De-escalation language is not the language of capitulation — it is the language of strategic reframing. "I think we agree on more than we disagree" is an assertion about the overall shape of a disagreement, not a concession on the substance. It shifts attention from the gap between positions to the ground beneath them. The structure typically works best when it precedes a genuine attempt to name what is shared — otherwise it sounds hollow. "Can we at least agree that...?" is a more targeted tool: the phrase "at least" does important work, signaling that you are not asking for full agreement but for minimal common ground on one specific point. The question form softens the request and invites the other person to participate in finding the agreement rather than having it asserted at them. Both structures require honesty — if there genuinely is no common ground, pretending otherwise is condescending. But in most real disagreements, shared ground exists and has simply been eclipsed by the focus on conflict.
"I think we agree on more than we disagree — we both want children in this community to be safe and to have opportunities. Can we start from there?" (naming shared values before addressing disagreement on means)
"Can we at least agree that both sides of this debate are responding to real problems, even if we disagree about the solutions?" (establishing minimal common ground on the legitimacy of concerns)
"I think we agree on more than we disagree about the diagnosis — it's the treatment where we part ways." (using shared analysis to locate the actual point of disagreement more precisely)
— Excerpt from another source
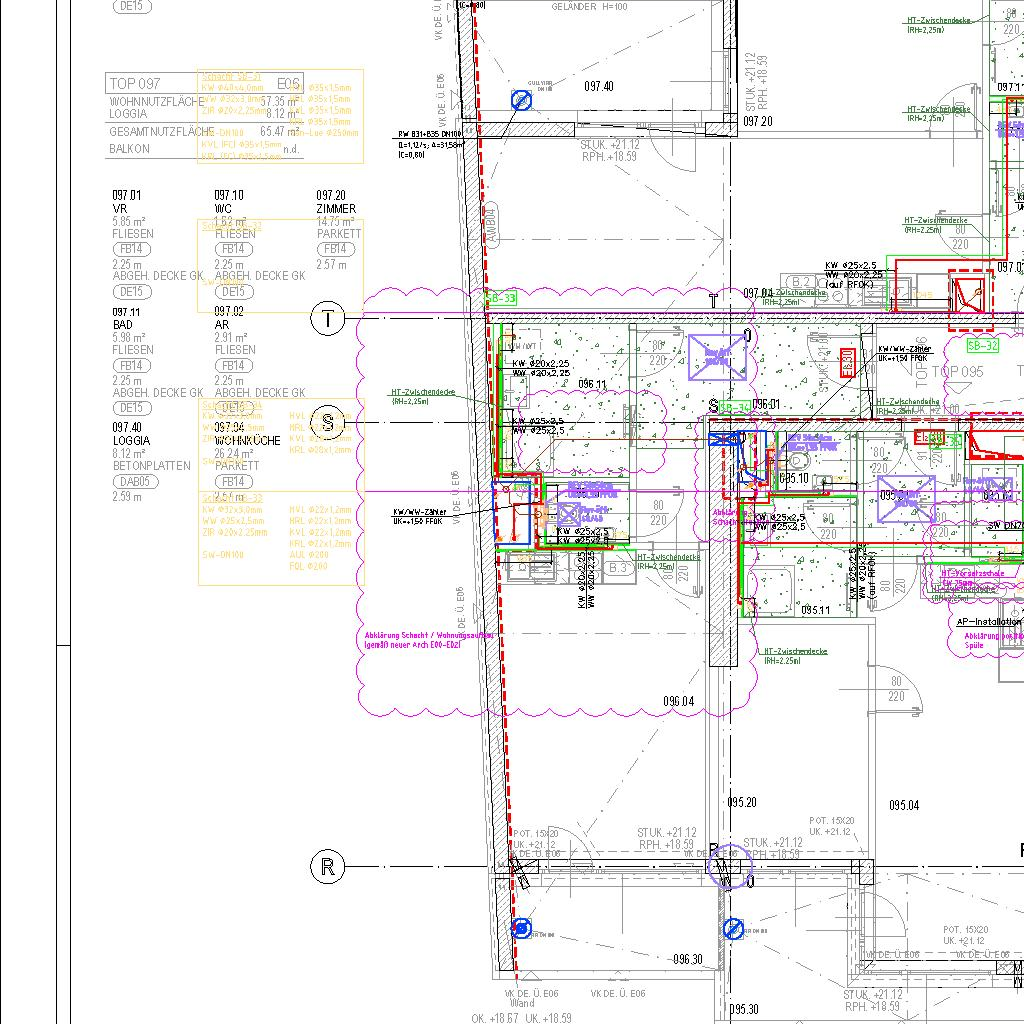This screenshot has width=1024, height=1024.
Task: Pick the grid axis bubble labeled R
Action: click(x=327, y=867)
"Can we at least agree that this conversation is worth having, even if we're not going to resolve it today?" (finding agreement on the value of dialog itself)
"I think we agree on more than we disagree, actually — the difference might be less about values and more about which risks we're most afraid of." (reframing a values dispute as a difference in risk perception)
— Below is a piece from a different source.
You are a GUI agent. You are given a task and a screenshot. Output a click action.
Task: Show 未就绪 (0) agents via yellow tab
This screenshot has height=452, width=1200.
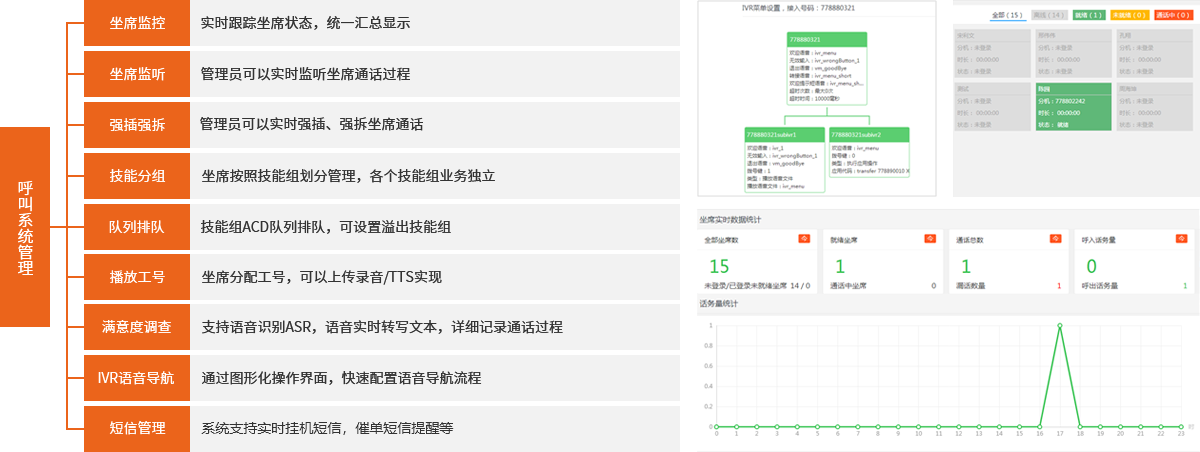(x=1130, y=15)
"Can we at least agree that calling each other names is not going to move this forward? That seems like a place to start." (proposing a minimal procedural agreement to reset the conversation)
Variations to practice
Let's find where we actually agree before going further...
I suspect the real disagreement is narrower than it appears...
Can we at least establish that...?
We may disagree on X, but surely we share...
I think the gap between us might be smaller than we think...
Before we debate the differences, let's name what we share...
Is there a version of this we could both live with?
If nothing else, can we agree that the other person is acting in good faith?